WHAT IS BEING ASKED
Rescale the listing from the line with "How do I perform: Click" to the line with "coord(355,131)", including both of those lines, and give only those lines. Keep the request text as it is, multiply every coordinate in the answers by 1.05, round to whole numbers with halves going up, and leave out the pictures.

ENTRIES PROVIDED
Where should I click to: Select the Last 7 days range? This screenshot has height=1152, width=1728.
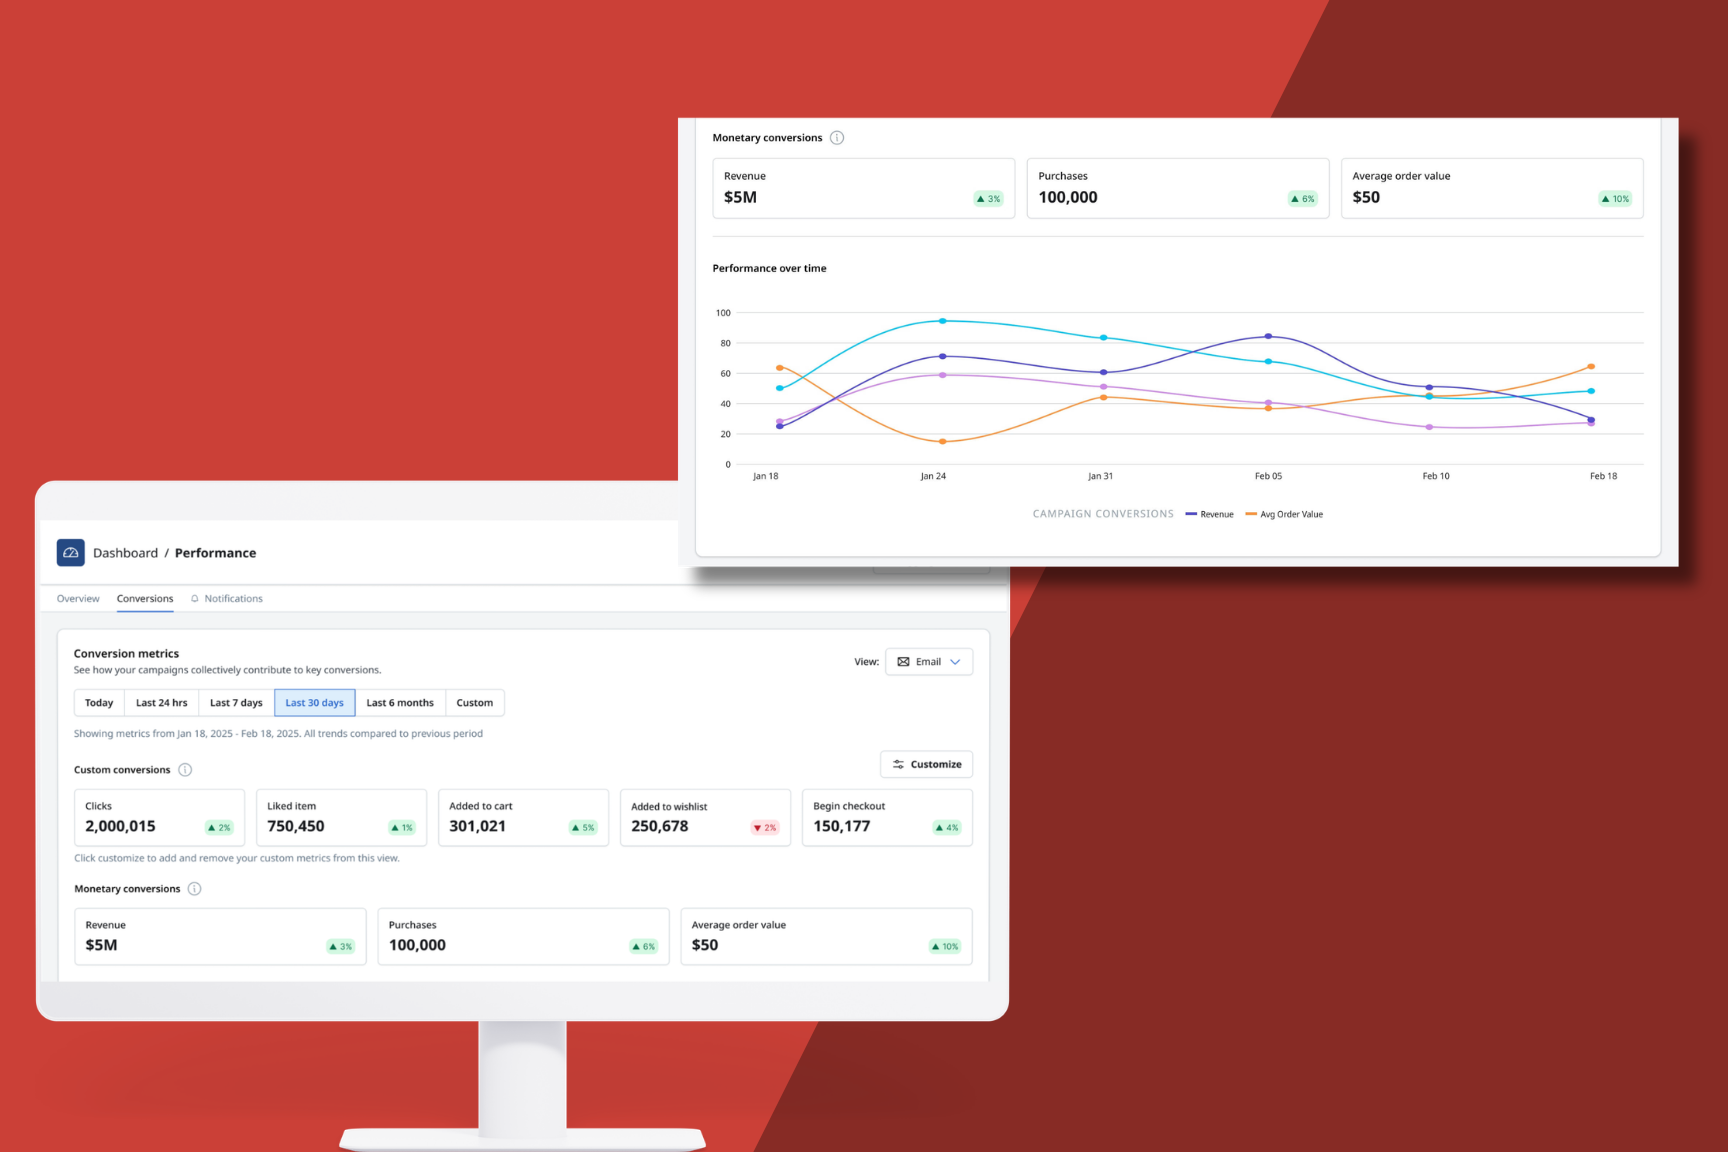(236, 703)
...
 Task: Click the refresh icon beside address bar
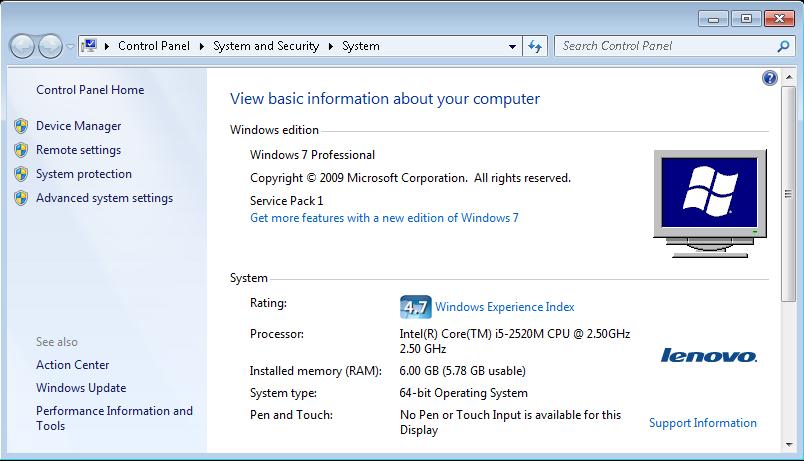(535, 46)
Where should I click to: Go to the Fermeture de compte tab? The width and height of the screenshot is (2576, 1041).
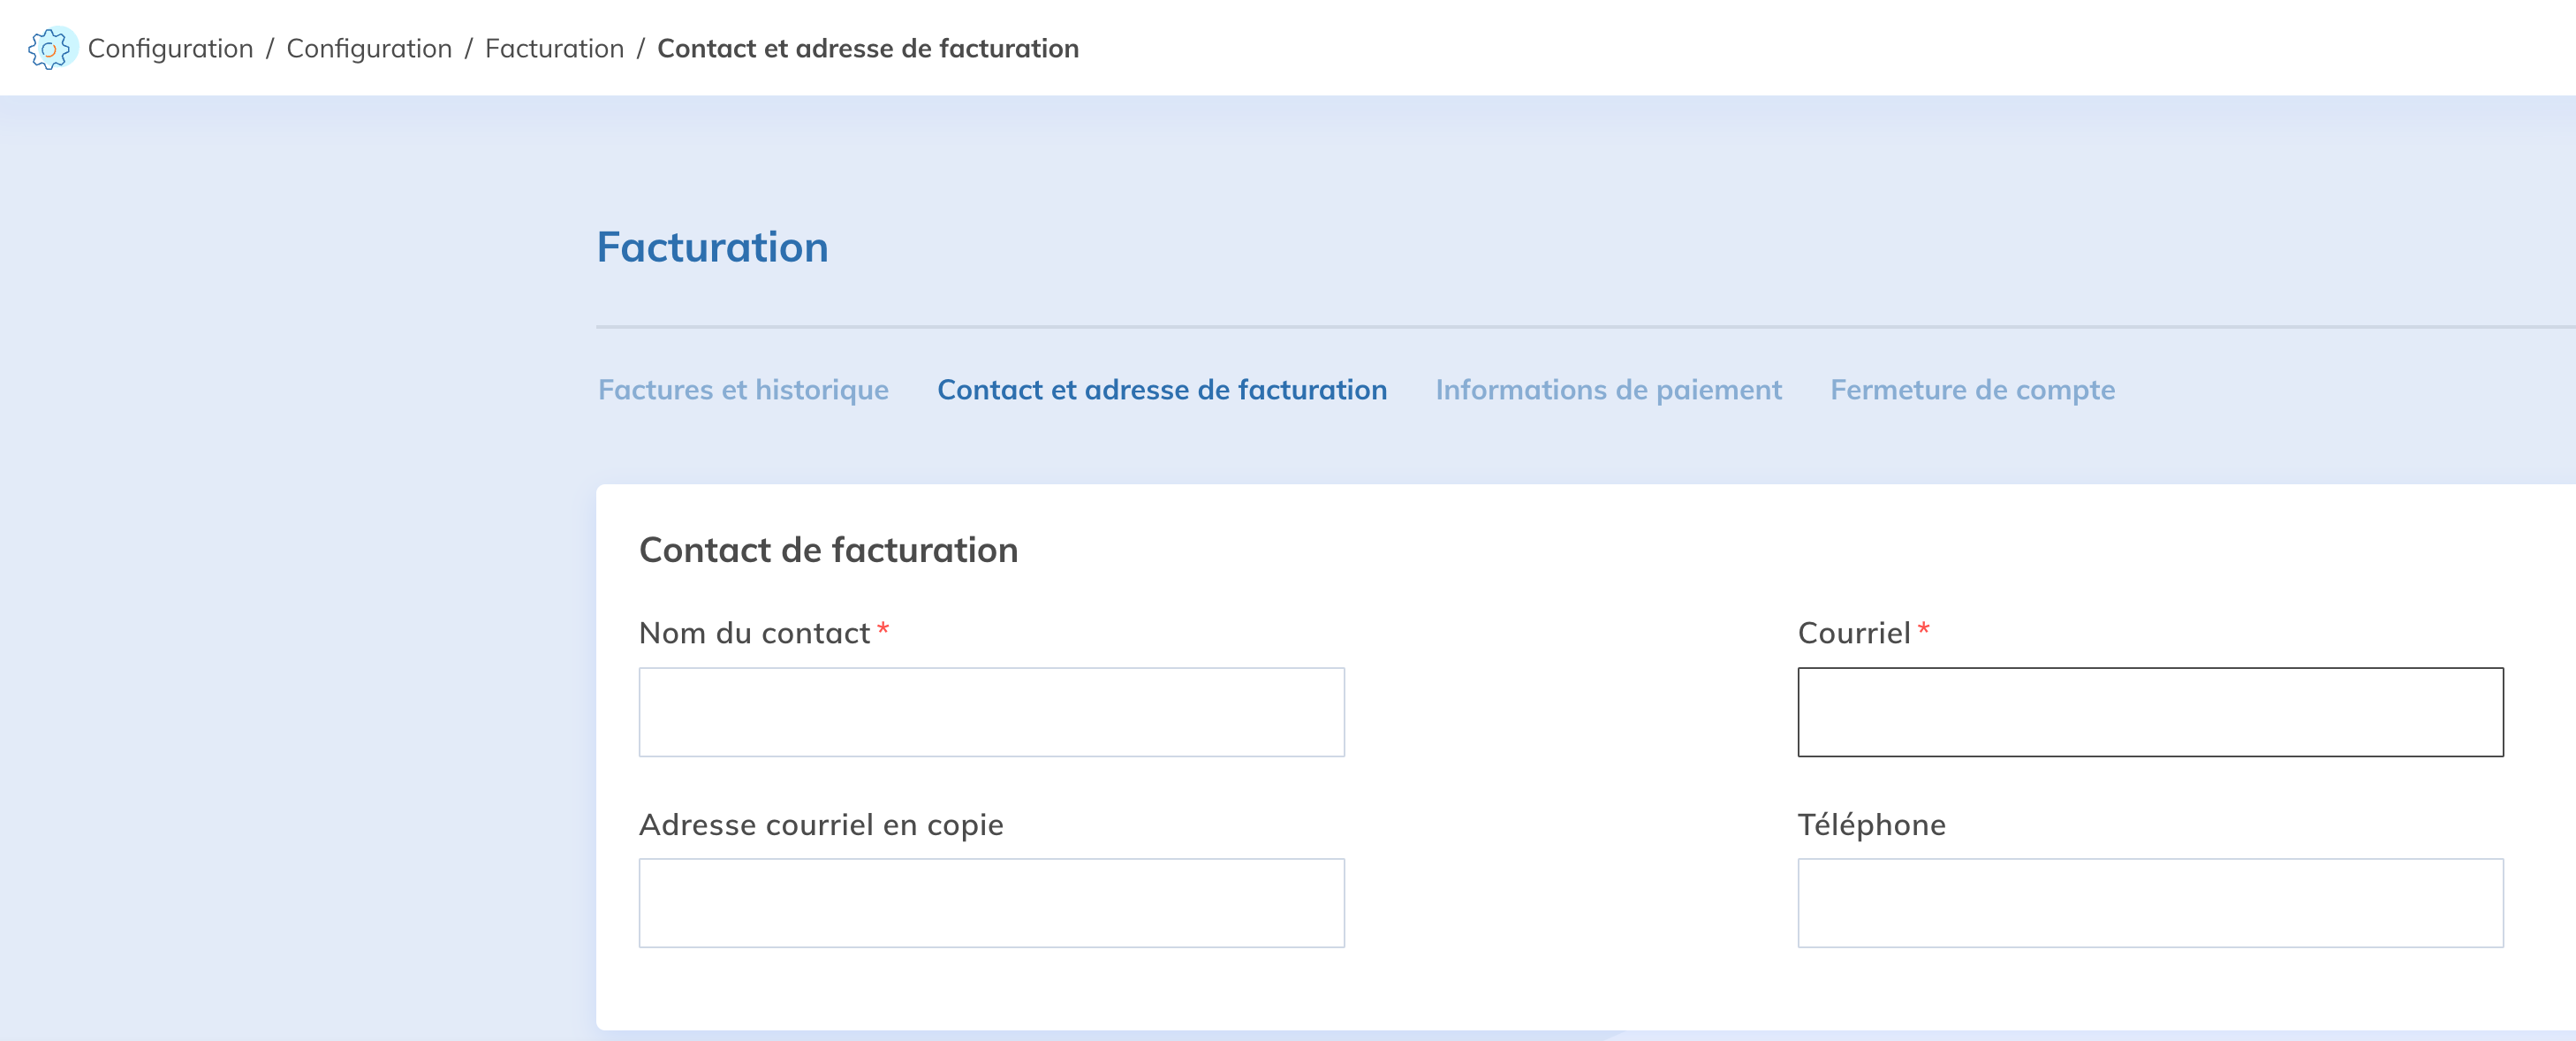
---
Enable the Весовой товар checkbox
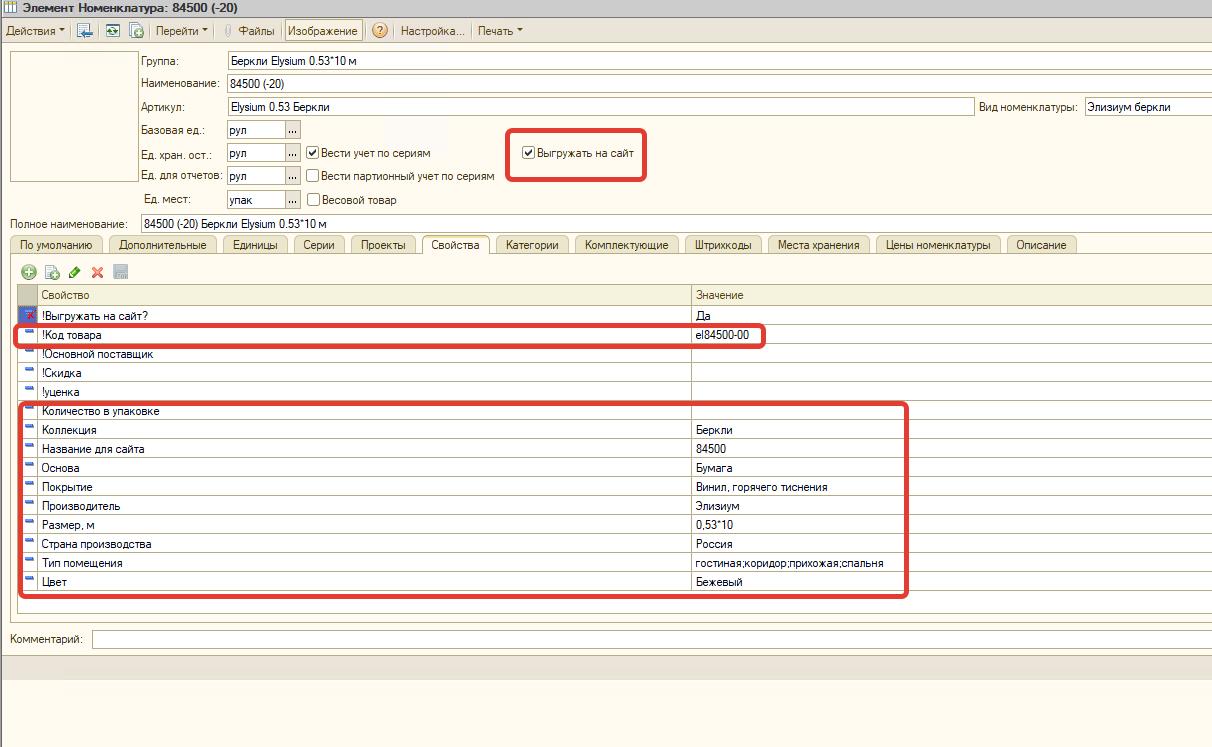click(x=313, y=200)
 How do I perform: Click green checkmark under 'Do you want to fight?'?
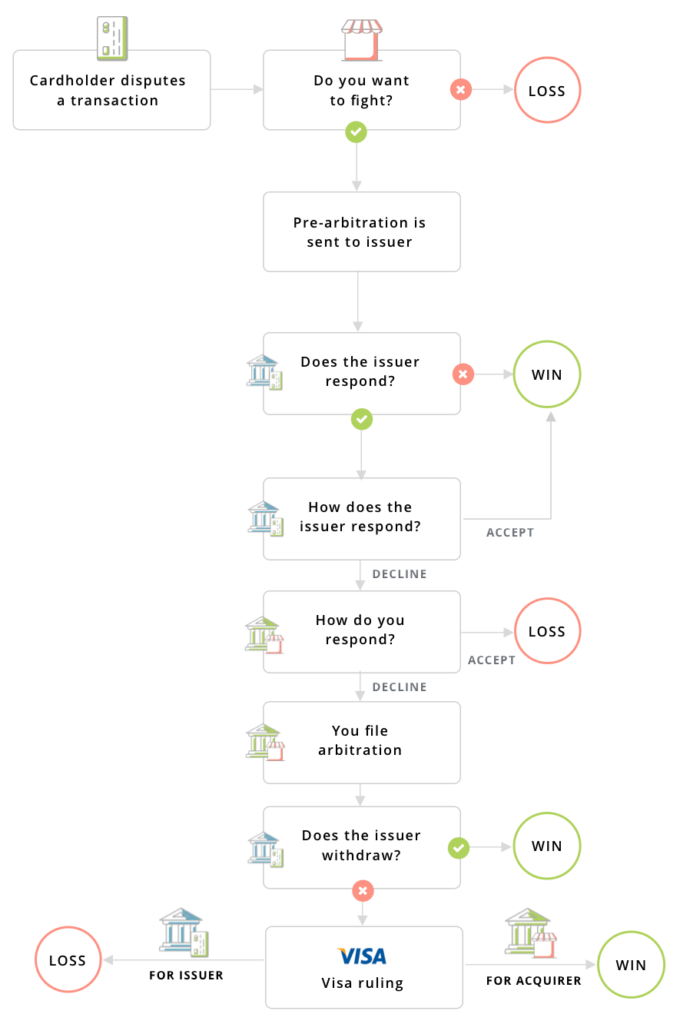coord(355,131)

ANSWER FOR THIS EXERCISE
 How do I perform: Click green checkmark under 'Do you want to fight?'?
coord(373,138)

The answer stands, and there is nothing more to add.